# Work instructions:
Copy every line of the entries that includes the word "computer".

START Data extracts

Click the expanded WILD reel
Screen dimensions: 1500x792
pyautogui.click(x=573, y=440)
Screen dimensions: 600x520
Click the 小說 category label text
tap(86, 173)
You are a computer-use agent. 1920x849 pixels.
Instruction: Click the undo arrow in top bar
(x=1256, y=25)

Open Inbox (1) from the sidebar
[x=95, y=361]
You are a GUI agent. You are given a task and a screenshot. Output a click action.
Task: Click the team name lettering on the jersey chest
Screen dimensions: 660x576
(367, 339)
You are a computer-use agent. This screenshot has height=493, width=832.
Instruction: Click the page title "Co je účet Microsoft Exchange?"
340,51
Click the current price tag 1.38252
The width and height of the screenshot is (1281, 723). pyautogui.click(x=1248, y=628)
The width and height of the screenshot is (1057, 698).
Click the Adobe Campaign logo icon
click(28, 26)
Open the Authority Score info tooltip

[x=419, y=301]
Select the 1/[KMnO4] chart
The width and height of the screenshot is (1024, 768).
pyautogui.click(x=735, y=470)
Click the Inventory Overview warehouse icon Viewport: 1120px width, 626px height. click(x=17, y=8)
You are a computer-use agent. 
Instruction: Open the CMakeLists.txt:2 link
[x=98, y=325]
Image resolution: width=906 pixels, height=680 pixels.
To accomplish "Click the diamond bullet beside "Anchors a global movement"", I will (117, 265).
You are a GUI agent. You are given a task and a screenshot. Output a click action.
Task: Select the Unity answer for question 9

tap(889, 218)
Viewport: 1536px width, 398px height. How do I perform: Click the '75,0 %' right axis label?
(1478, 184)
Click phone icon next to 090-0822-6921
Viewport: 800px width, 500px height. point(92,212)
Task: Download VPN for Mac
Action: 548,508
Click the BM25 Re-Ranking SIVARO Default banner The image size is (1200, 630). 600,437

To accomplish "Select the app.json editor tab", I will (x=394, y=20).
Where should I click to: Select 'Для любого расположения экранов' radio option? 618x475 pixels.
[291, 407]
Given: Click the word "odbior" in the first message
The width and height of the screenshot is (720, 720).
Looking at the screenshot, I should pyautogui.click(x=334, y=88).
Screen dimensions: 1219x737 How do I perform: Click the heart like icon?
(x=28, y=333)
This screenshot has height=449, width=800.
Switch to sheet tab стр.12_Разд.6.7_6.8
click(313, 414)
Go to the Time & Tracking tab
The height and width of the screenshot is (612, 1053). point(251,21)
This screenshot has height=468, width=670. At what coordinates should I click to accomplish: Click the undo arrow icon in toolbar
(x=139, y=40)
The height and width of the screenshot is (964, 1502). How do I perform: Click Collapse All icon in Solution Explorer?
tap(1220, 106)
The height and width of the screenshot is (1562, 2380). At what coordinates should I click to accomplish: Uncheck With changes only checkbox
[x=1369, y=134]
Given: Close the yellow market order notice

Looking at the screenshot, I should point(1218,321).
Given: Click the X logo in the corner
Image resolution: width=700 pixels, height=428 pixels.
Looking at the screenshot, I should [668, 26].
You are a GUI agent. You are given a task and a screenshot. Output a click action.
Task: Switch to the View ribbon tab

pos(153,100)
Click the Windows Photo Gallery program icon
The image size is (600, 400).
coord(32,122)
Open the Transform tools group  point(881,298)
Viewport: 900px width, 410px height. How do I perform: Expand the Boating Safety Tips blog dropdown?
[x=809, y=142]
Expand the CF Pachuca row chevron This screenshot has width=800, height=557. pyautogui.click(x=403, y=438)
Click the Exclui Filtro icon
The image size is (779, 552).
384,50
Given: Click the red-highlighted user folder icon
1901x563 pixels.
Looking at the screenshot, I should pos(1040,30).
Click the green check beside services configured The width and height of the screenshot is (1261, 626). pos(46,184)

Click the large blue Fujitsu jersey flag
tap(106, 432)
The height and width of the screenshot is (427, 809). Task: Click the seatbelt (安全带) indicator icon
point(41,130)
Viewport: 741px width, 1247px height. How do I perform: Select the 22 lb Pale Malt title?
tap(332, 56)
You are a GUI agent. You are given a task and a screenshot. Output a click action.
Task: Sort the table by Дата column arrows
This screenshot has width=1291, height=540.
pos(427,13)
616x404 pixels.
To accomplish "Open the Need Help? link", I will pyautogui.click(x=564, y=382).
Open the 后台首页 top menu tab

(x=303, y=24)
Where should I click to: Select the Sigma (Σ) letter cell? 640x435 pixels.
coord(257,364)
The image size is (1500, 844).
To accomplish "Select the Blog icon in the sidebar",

END Data extracts

# Solution to this exercise:
You are a computer-use agent. 1920x849 pixels.
You are a computer-use agent. This screenshot has height=493, width=832.
You are a computer-use agent. 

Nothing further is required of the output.